## Reading passage
+ + + + +

E.O. 12958: DECL: 05/07/2017
TAGS: PGOV PREL KDEM GY
SUBJECT: LOCAL ELECTIONS IN 2007: MAYBE YES, MAYBE NO
Classified By: Ambassador David M. Robinson for
reasons 1.4 (b) and (d)


C O N F I D E N T I A L GEORGETOWN 000445

SIPDIS

SIPDIS

E.O. 12958: DECL: 05/07/2017
TAGS: PGOV PREL KDEM GY
SUBJECT: LOCAL ELECTIONS IN 2007: MAYBE YES, MAYBE NO
Classified By: Ambassador David M. Robinson for
reasons 1.4 (b) and (d)



1. (U) Summary: Rhetoric about local elections, more than
ten years overdue, is heating up. The ruling People's
Progressive Party (PPP) wants them before the end of 2007;
the opposition People's National Congress (PNC) wants a new
voters list first. In the end, it may come down to what
President Bharrat Jagdeo wants, and he is leaning toward a
quick vote this year. Resident donors, including the U.S.,
Britain, Canada and the EU concur that voters need an
oportunity soon to repopulate organs of local government, but
without electoral and financial reform, municipal balloting
amounts to little more than democratic window dressing. We
should keep that in mind when the inevitable request for
money help comes in. End summary.


2. (U) Guyana last held local elections in 1994; the
constitution requires them every three years. In a recent
letter to the Guyana Elections Commission, Donald Ramotar,
head of the ruling PPP, demanded the lapse be fixed before
the end of 2007. He further insisted on using the existing
voters list, compiled in 2001, rather than wasting "another
two years" conducting the door-to-door update the opposition
PNC demands.


3. (U) PNC leader Robert Corbin pushed back, publicly
accusing the PPP of bad faith for ignoring the
recommendations of a bipartisan task force established to set
conditions for the past due vote. He said the group's draft
report proposed a number of reforms now pending legislative
action, including new electoral and municipal financing
mechanisms. He also rekindled the debate over the voters
list, saying he only reluctantly accepted it for the national
contest but would draw the line now. The list does not
reflect Guyana's large out-migration, mainly of Indo-Guyanese
PPP supporters, who the PNC wants off the list despite the
absence of a legal mechanism to remove migrants from the
rolls. Partisan bickering over the list nearly scuttled the
2006 presidential vote, and Corbin is demanding a revision
before he commits the PNC to a new round.


4. (C) The DCM and Poloff met with PNC task force chair
Vincent Alexander and later with PPP chair Clinton Collymore
on May 4 and 5. Each deflected blame to the other for the
current stalemate. Alexander said the group last met in
January 2007 and failed to reach consensus on key issues.

+ + + + +

## Required work
• a. Starting at the line that contains "Tap the price 17997元/㎡" and ending at the line that contains "click(439, 97)", write out those lines of the records again, requests included, with every coordinate in the answers multiplied by 2.25 and rounded to a whole number, halves rounded up. Give only those lines, and leave the pictures out.
• b. Proceed with the cable on Guyana's local elections, picking up after its last sentence.

## Listing
+ + + + +

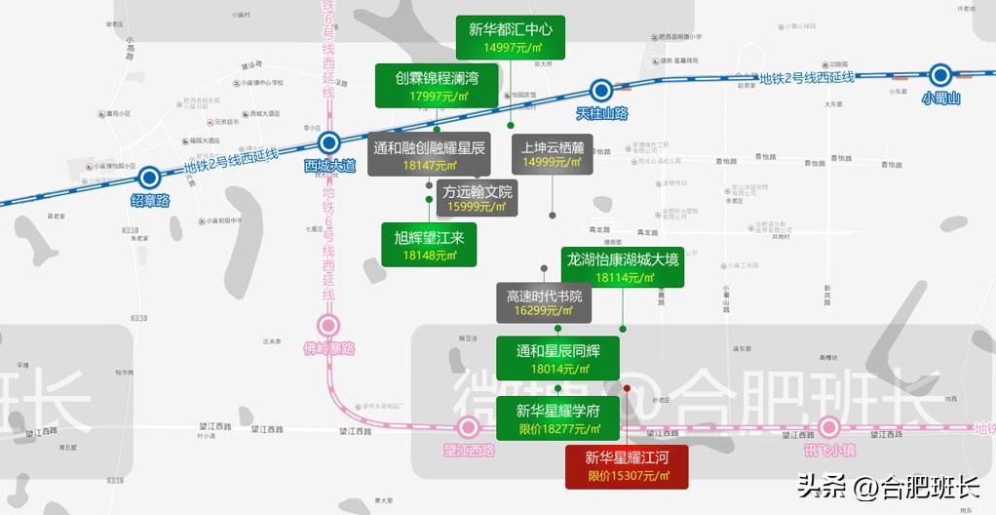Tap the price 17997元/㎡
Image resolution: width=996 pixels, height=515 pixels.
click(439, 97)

+ + + + +

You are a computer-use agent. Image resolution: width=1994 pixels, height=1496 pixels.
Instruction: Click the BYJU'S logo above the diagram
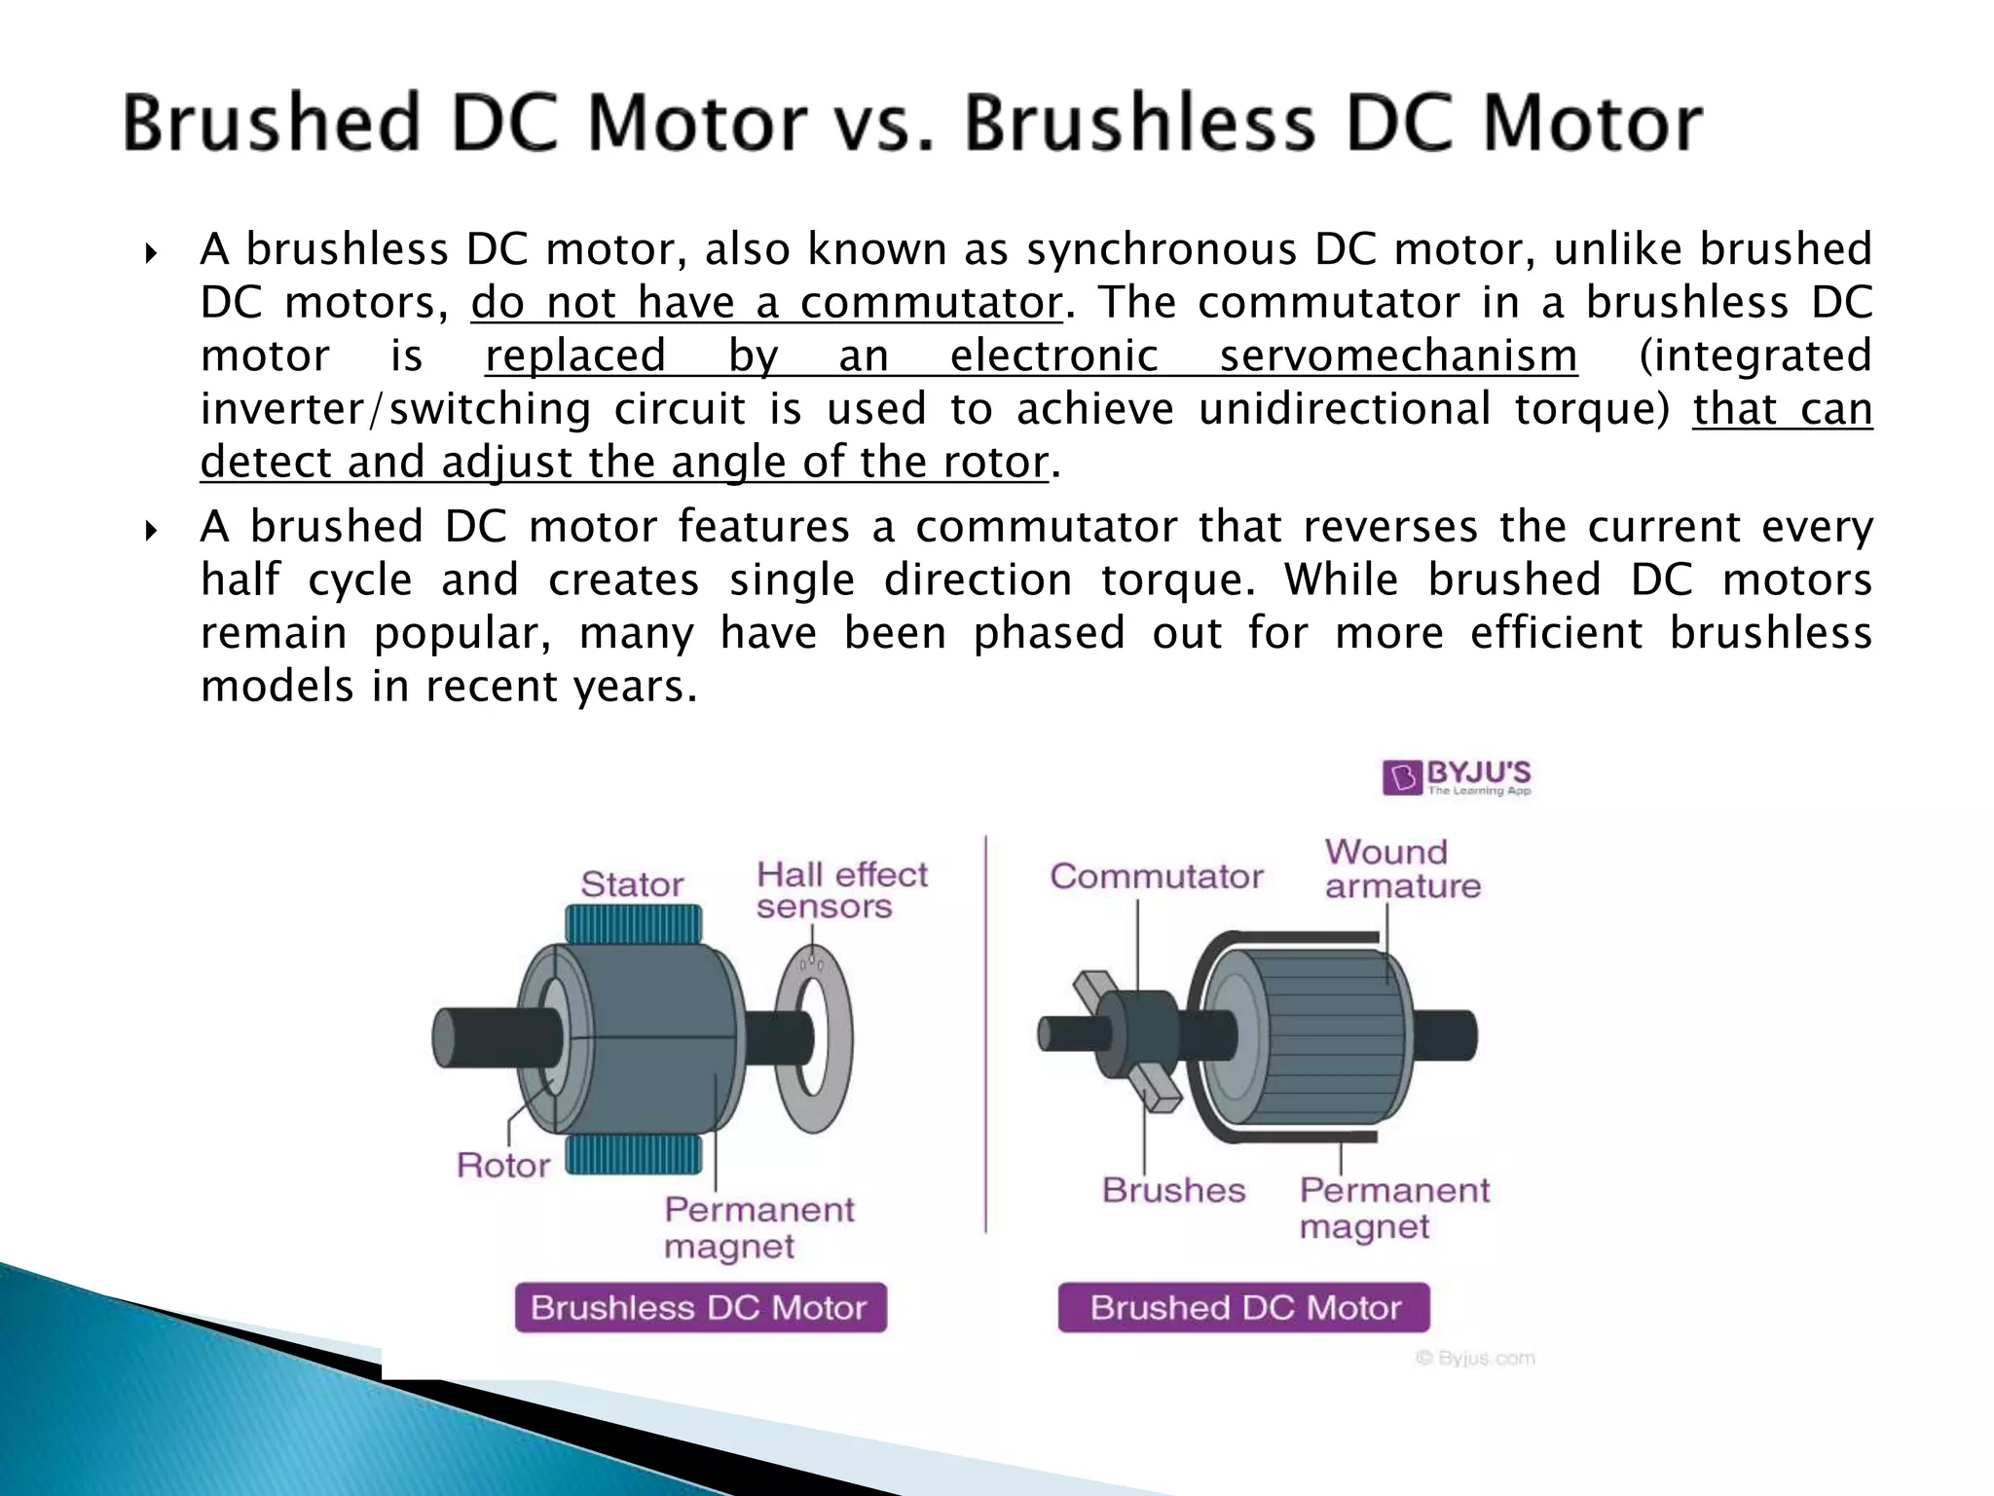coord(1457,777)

+ + + + +

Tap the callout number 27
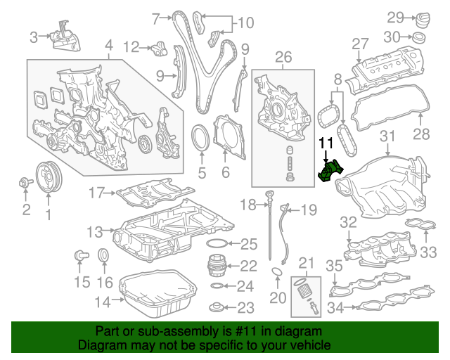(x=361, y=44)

+ + + + +

## Answers for the exercise
• a.
Tap the price 17997元/㎡
Image resolution: width=996 pixels, height=515 pixels.
click(988, 218)

• b.
Slightly askew from party-mate Corbin's version, Alexander
accused Collymore of sending an uncleared package of reforms
to the legislature. Collymore spat back, saying the task
force met regularly and achieved most of its goals, even
agreeing on the reforms he sent forward. He went on to
excoriate the PNC for "bellyaching for propaganda" on reform,
adding that a house-to-house voter update should be done
before elections in 2010 but was not necessary now. There is
no timetable for resumption of task force talks.


5. (U) President Jagdeo has made no public commitment on
timing, but has indicated he supports holding local elections
sometime this year. He acknowledges that municipal
governments are broken, and often simply absent, and tied
their revitalization to a larger reform package announced
shortly after his reelction in August. Informally, Jagdeo's
timetable calls for local elections in 2007, house-to-house
voter registration in 2008 and 2009, and another round of
municipal balloting in 2010, before scheduled national
elections in 2011. He is mum about the critical issues of
local budgets and the dynamics of political representation at
the sub-national level.


6. (C) Comment: Political decision-making in Guyana rests
with the president alone. If he wants local elections this
year, he will get them. His eye is on a bigger prize: making
sure his own successor comes from the PPP ranks in 2011.
Pushing a municipal vote now with the current list and
without governance reforms probably serves that purpose, at
least in eliminating one of the only issues giving some
traction to the opposition. If elections go forward, we
likely will be asked for funding. Locally, we agree with the
British, Canadians, and EU missions that our help should be
contingent on progress on key reforms first, including an
iron-clad budgeting system for municipalities, currently
hostage to the whims of cabinet level ministers, and clarity
on who is constitutionally entitled to vote. End comment.